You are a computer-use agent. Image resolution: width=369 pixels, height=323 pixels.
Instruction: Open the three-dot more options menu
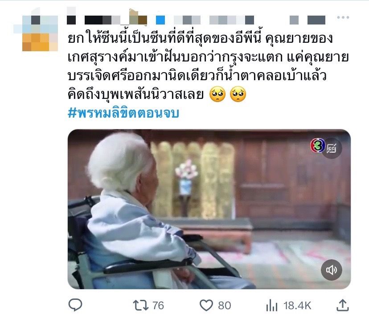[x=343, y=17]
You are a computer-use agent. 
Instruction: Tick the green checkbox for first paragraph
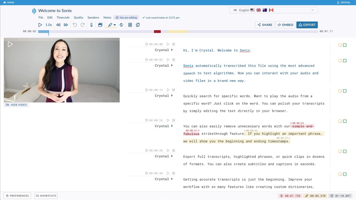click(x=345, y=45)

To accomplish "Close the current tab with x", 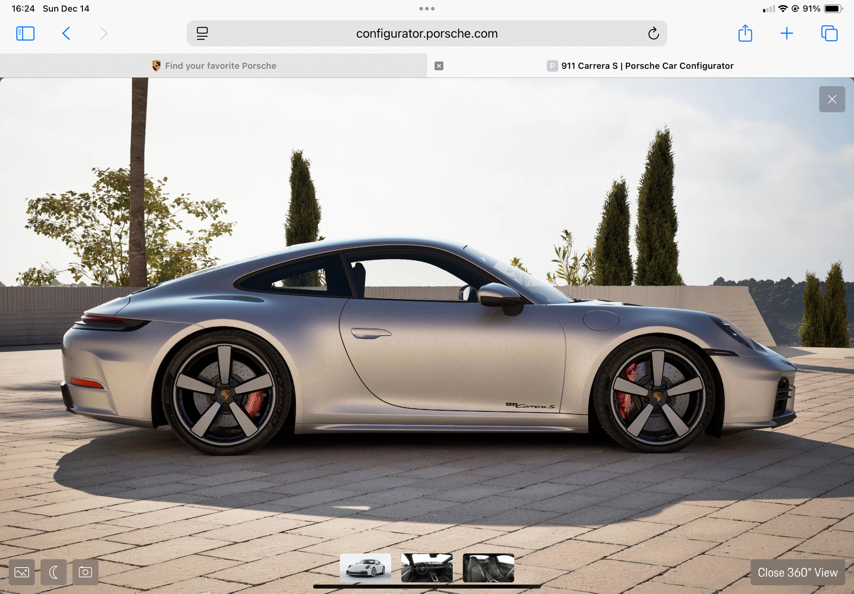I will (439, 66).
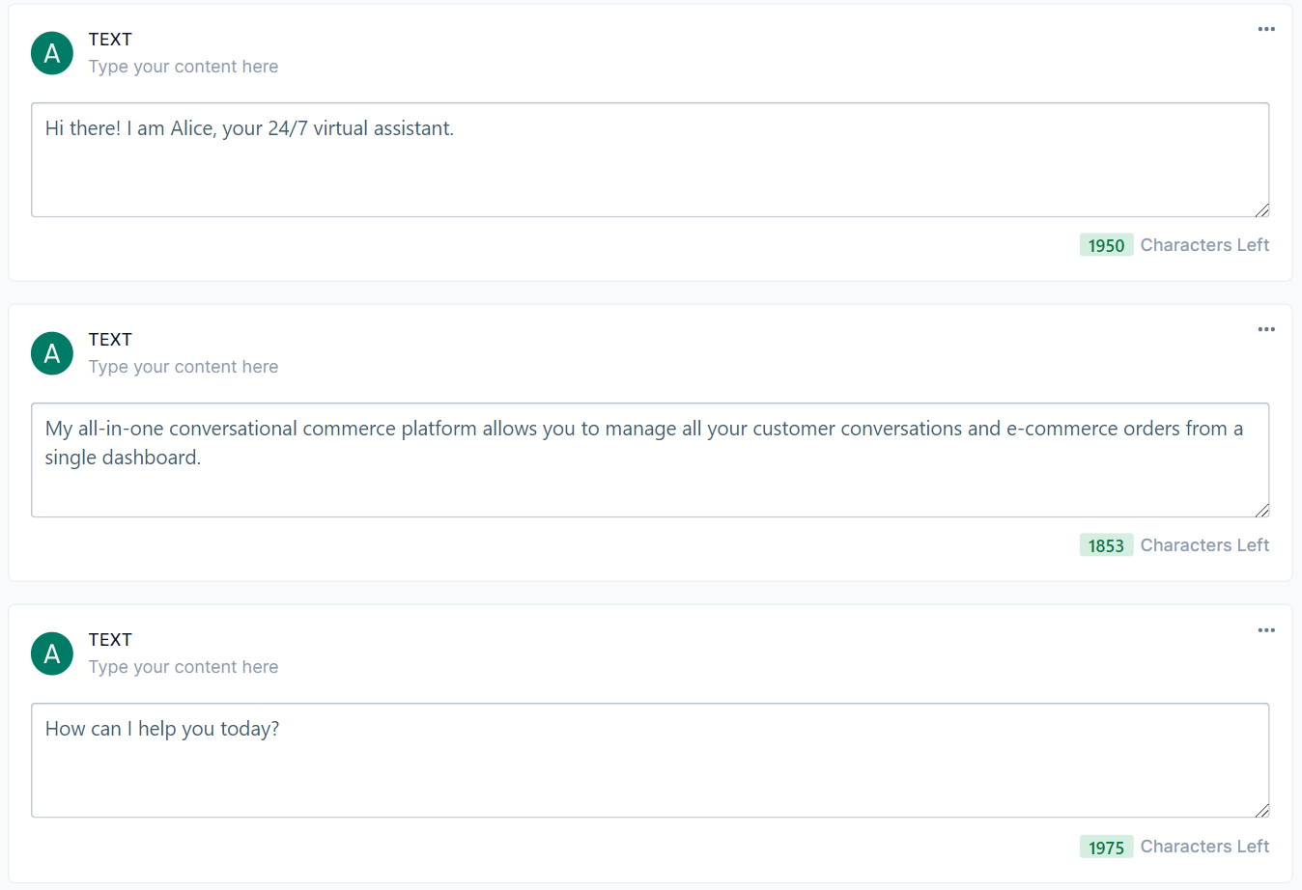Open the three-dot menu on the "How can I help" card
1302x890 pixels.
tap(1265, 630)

········

What you will do:
State how many lines of the records contain the string "agent", counting only matches in the same case. Reply with the number alone.

Output below:
2